You should feel out your sig so we know what you got.


----------



## 88rxn/a (Mar 2, 2009)

i have yet to get a twin air and my VDI tuned (having trouble tuning it myself and waiting to go to VFJ) but i would suggest some clutch springs and get the clutch cut by VFJ.


----------



## 08beast (Sep 10, 2009)

might be a little hi jacking here, but what is ment by getting the clutches cut?


----------



## wood butcher (May 11, 2009)

they machine some of the alum. out of the primary clutch cover to make it lighter. it frees up some power


----------



## 08beast (Sep 10, 2009)

not sure what something like that would cost. but is it worth the money or is it just something that would be more of an edge for racing.


----------



## Brute650i (Dec 17, 2008)

There is a lot of people that are running his clutches on the trail. They say it helps in every aspect low, mid and top. Also better gas mileage.


----------



## Metal Man (Dec 17, 2008)

wood butcher said:


> they machine some of the alum. out of the primary clutch cover to make it lighter. it frees up some power


Theres a little more to it then that.

This is straight from VFJ.




> What is Done is Sheave Clearanced for the Overdrive. Stage 2 is 15% overdrive for lower 650 powered machines. Stage 3 is 20% more overdrive for 700 and UP powered machines.
> 
> 
> 
> ...


----------



## walker (Apr 5, 2009)

wow stage 2 87 mph and stage 3 93 mph ....


----------



## 08brutenasty (Feb 9, 2010)

Yeah I have Tires....26'' mud lite and black ITP rims. What kind of difference (performance) does getting clutch springs give me?


----------



## jctgumby (Apr 23, 2009)

Depending on what type clutch setup you go with, usually you will get more bottom end torque by reclutching...Quicker snap off the line


----------



## Metal Man (Dec 17, 2008)

walker said:


> wow stage 2 87 mph and stage 3 93 mph ....

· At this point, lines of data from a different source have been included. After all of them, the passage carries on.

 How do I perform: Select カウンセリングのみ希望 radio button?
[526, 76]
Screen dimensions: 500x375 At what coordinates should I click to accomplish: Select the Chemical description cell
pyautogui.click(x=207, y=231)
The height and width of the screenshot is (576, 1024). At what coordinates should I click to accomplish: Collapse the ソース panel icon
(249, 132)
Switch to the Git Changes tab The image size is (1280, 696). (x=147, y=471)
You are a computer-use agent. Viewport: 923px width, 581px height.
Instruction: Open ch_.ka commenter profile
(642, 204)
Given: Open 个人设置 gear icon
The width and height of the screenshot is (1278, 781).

Thats if you have the HP to pull it.:bigok:

I sure as heck dont.


----------



## 88rxn/a (Mar 2, 2009)

^^^
amen!
i could only get 65MPH out mine stock...
def. didnt get one of the good eggs out of the batch!


----------



## Metal Man (Dec 17, 2008)

I've never tried my Stage 3 out with stock tires.I already had the 28's on the Brute when i got John to mod my clutch. With stockers i could get 70mph out of the brute. I'm sure with the things I've done to it that would be a higher number if i put the stokers back on it.

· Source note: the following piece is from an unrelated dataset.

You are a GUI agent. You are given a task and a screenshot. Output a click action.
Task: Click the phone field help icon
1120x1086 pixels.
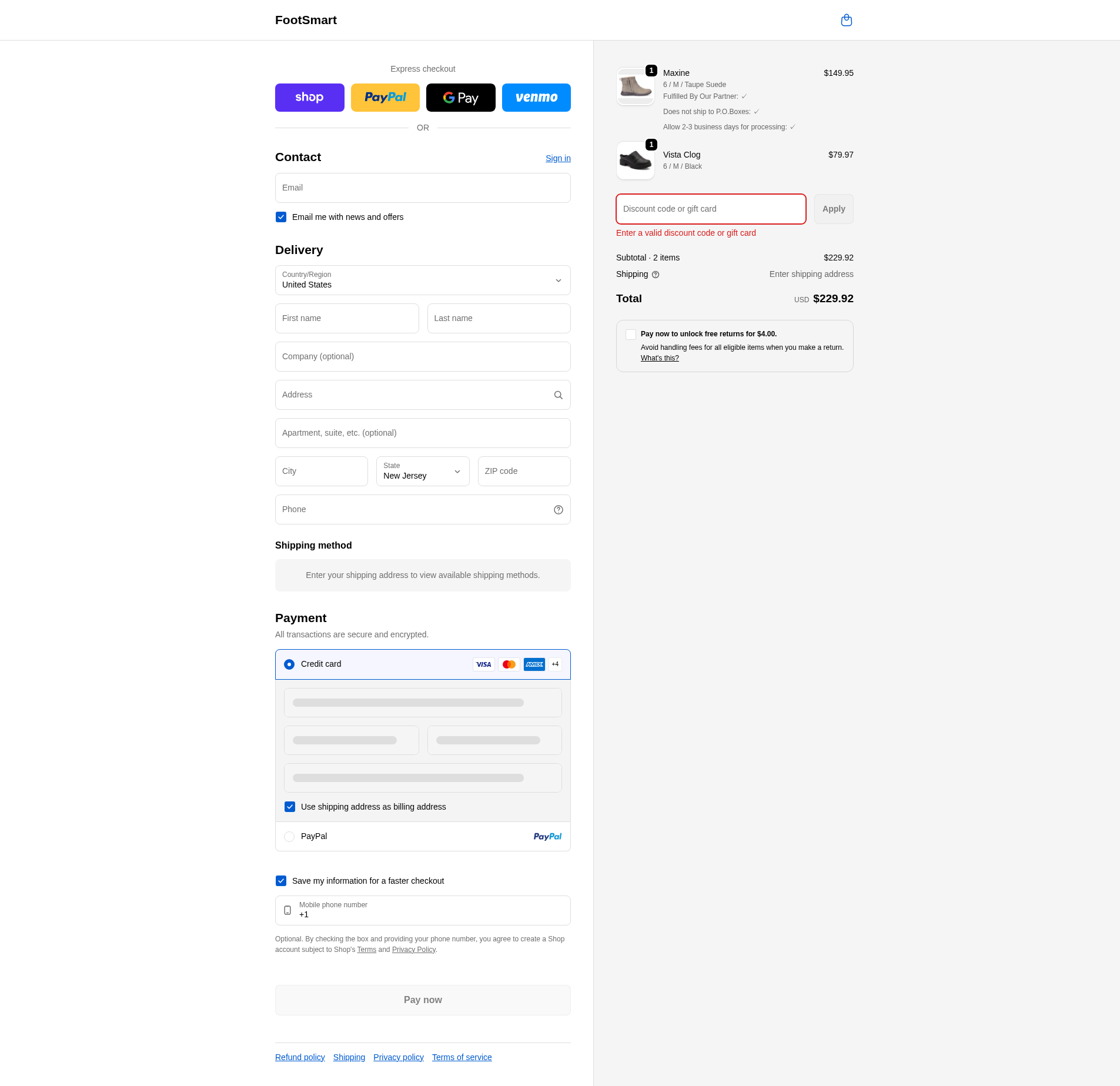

But it takes much more then a stock brute with a cut clutch to see those speeds.You need some internal massaging for that.


----------



## 08brutenasty (Feb 9, 2010)

Where's the best place to get the Clutch Springs?


----------



## Wpeschel (Jan 21, 2009)

08brutenasty said:


> Where's the best place to get the Clutch Springs?


http://www.erlandsonperformance.com/


----------



## phreebsd (Dec 16, 2004)

^ also check our wts section. there's usually one available.


----------